EXERCISE. Output every line of the entries from the line containing "This screenshot has height=844, width=1080." through the last, exactly, with no other content.

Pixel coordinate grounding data
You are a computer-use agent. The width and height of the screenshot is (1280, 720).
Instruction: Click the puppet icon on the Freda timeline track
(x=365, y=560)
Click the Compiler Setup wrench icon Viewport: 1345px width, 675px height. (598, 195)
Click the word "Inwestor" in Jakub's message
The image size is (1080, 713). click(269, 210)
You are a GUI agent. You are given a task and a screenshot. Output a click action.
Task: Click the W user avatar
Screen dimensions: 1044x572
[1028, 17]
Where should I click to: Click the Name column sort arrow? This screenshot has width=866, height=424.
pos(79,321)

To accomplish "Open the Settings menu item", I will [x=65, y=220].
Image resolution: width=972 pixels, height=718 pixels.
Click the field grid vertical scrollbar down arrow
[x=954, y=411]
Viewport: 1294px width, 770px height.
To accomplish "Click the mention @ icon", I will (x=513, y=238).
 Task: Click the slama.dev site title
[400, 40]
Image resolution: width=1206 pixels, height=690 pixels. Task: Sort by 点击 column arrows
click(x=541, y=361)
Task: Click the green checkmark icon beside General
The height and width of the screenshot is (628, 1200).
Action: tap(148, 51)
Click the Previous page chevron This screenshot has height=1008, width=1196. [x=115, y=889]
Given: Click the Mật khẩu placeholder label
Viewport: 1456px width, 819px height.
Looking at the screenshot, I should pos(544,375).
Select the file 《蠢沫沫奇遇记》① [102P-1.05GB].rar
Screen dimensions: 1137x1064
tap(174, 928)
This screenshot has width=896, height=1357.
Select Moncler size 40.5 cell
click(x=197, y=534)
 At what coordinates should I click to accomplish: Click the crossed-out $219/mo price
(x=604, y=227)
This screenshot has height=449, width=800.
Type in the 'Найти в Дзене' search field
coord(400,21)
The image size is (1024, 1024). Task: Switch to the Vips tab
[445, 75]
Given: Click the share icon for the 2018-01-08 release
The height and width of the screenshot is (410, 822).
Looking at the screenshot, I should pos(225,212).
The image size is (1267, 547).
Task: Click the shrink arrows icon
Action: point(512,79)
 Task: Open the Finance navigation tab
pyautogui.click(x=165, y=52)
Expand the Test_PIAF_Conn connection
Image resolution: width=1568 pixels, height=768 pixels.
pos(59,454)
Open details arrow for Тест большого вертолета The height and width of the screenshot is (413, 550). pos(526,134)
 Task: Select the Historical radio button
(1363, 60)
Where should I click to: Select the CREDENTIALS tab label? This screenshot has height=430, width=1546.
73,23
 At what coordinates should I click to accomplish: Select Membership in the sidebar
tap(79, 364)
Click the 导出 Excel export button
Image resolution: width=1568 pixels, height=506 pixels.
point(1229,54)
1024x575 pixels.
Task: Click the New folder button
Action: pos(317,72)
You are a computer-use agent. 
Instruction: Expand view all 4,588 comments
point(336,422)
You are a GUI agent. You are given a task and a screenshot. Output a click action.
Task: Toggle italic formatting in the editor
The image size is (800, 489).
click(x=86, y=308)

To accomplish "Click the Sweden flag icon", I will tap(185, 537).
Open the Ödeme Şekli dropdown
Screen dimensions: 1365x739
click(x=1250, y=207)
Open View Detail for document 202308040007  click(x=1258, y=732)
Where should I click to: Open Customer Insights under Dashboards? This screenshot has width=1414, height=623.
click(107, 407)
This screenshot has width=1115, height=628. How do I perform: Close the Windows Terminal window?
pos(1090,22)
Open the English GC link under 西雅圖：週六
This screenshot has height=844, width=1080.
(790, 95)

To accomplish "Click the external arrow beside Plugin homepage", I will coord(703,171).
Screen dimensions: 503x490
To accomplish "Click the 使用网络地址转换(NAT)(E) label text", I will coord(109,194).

ANSWER TO THIS PROBLEM.
This screenshot has height=844, width=1080.
(790, 95)

To accomplish "Click the external arrow beside Plugin homepage", I will coord(703,171).
Screen dimensions: 503x490
To accomplish "Click the 使用网络地址转换(NAT)(E) label text", I will coord(109,194).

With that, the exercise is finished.